No texto, disse que o governador Paulo Câmara (PSB) determinou que a Secretaria de Justiça e Direitos Humanos (SJDH) "acompanhe a assistência médica aos dois homens feridos no rosto" e acionou a Procuradoria Geral do Estado para "iniciar o processo de indenização aos atingidos".


"Assim como estamos acompanhando a investigação que está sendo realizada pela Corregedoria, também vamos seguir de perto a assistência às pessoas que resultaram feridas", disse o governador.
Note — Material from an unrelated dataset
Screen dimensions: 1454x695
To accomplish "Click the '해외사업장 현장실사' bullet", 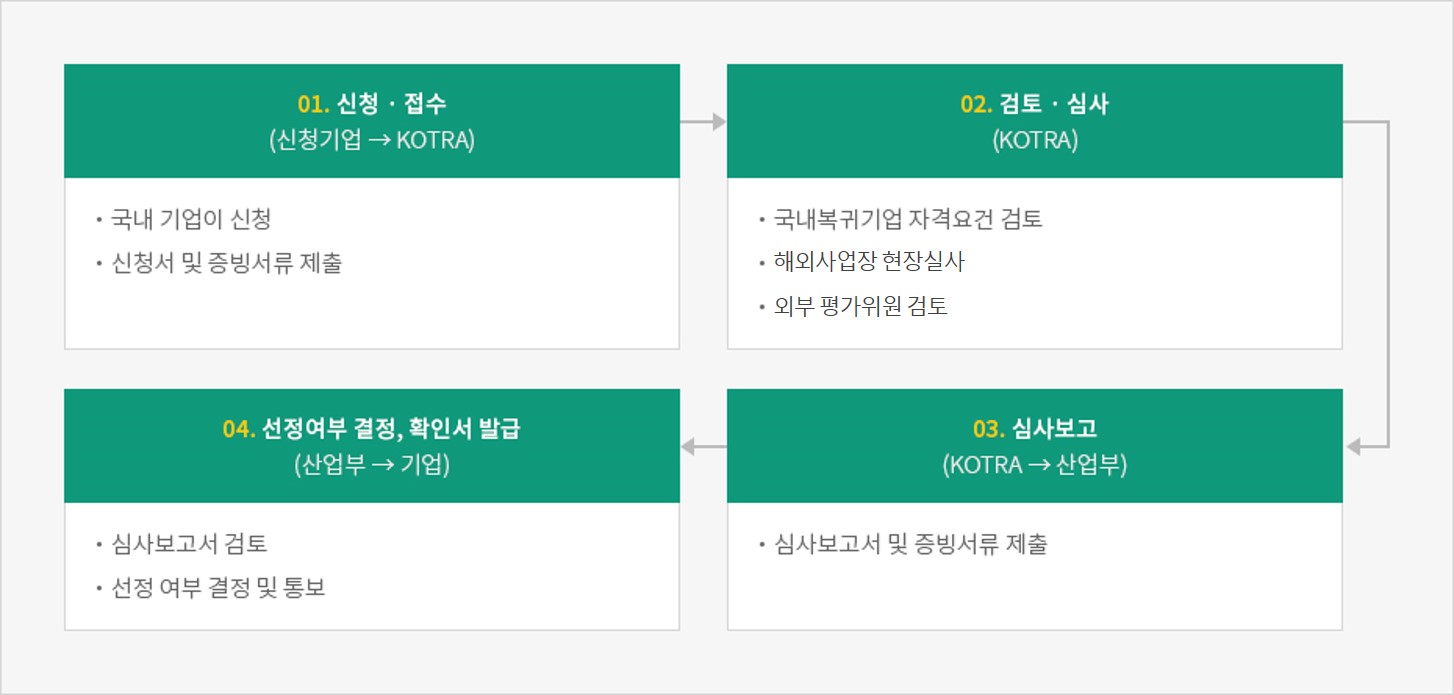I will [868, 262].
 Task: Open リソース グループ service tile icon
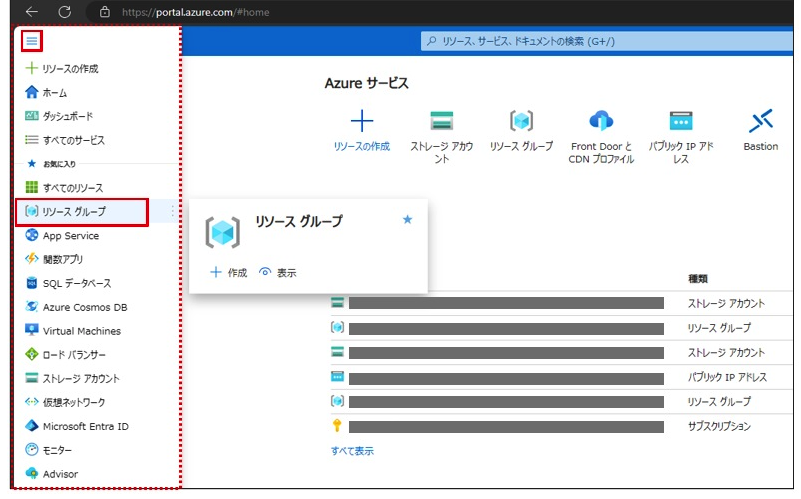[x=521, y=121]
Ainda na nota, disse que a Corregedoria-Geral da Secretaria de Defesa Social começou a ouvir depoimentos sobre a ação truculenta da polícia.


No sábado (29), o governador afastou o comandante da operação da PM no protesto e quatro policiais militares envolvidos na agressão à vereadora do Recife Liana Cirne (PT), que foi atingida com spray de pimenta no rosto por policiais.


Antes, a vice-governadora de Pernambuco, Luciana Santos (PCdoB) postou um vídeo no Twitter em que afirmou que a ação policial não foi autorizada pelo estado.


Manifestação era pacífica

Organizado por centrais sindicais e movimentos sociais, o ato realizado no sábado (29), no Recife, era contra Bolsonaro e a favor da aceleração de medidas de prevenção à Covid-19, como a campanha de vacinação e auxílio emergencial de, ao menos, R$ 600. A manifestação fez parte de uma mobilização nacional.


O grupo de pessoas se reuniu na Praça do Derby, no Centro do Recife. Também houve, durante a concentração para a manifestação, distribuição de máscaras do tipo PFF2, nomenclatura brasileira que é equivalente à americana N95, cujo potencial de filtragem é maior que máscaras de pano.


Com faixas compostas de mensagens como "estou na rua porque Bolsonaro recusou mais de 150 milhões de vacinas" e "fora Bolsonaro genocida", os manifestantes seguiram em caminhada pela Avenida Conde da Boa Vista, na mesma região da capital. Eles se organizaram em filas, para tentar respeitar um distanciamento social mínimo e prevenir o contágio pela Covid.


Por volta das 11h30, a manifestação chegou à Ponte Duarte Coelho. No local, a Polícia Militar começou a dispersar os manifestantes. Bombas de gás lacrimogêneo e balas de borracha foram atiradas contra os participantes do ato.


Houve correria e gritaria e, ao menos, três pessoas foram socorridas para o Hospital da Restauração. O cantor Afroito foi arrastado e detido por policiais militares durante o protesto, sendo liberado após pagar fiança de R$ 350.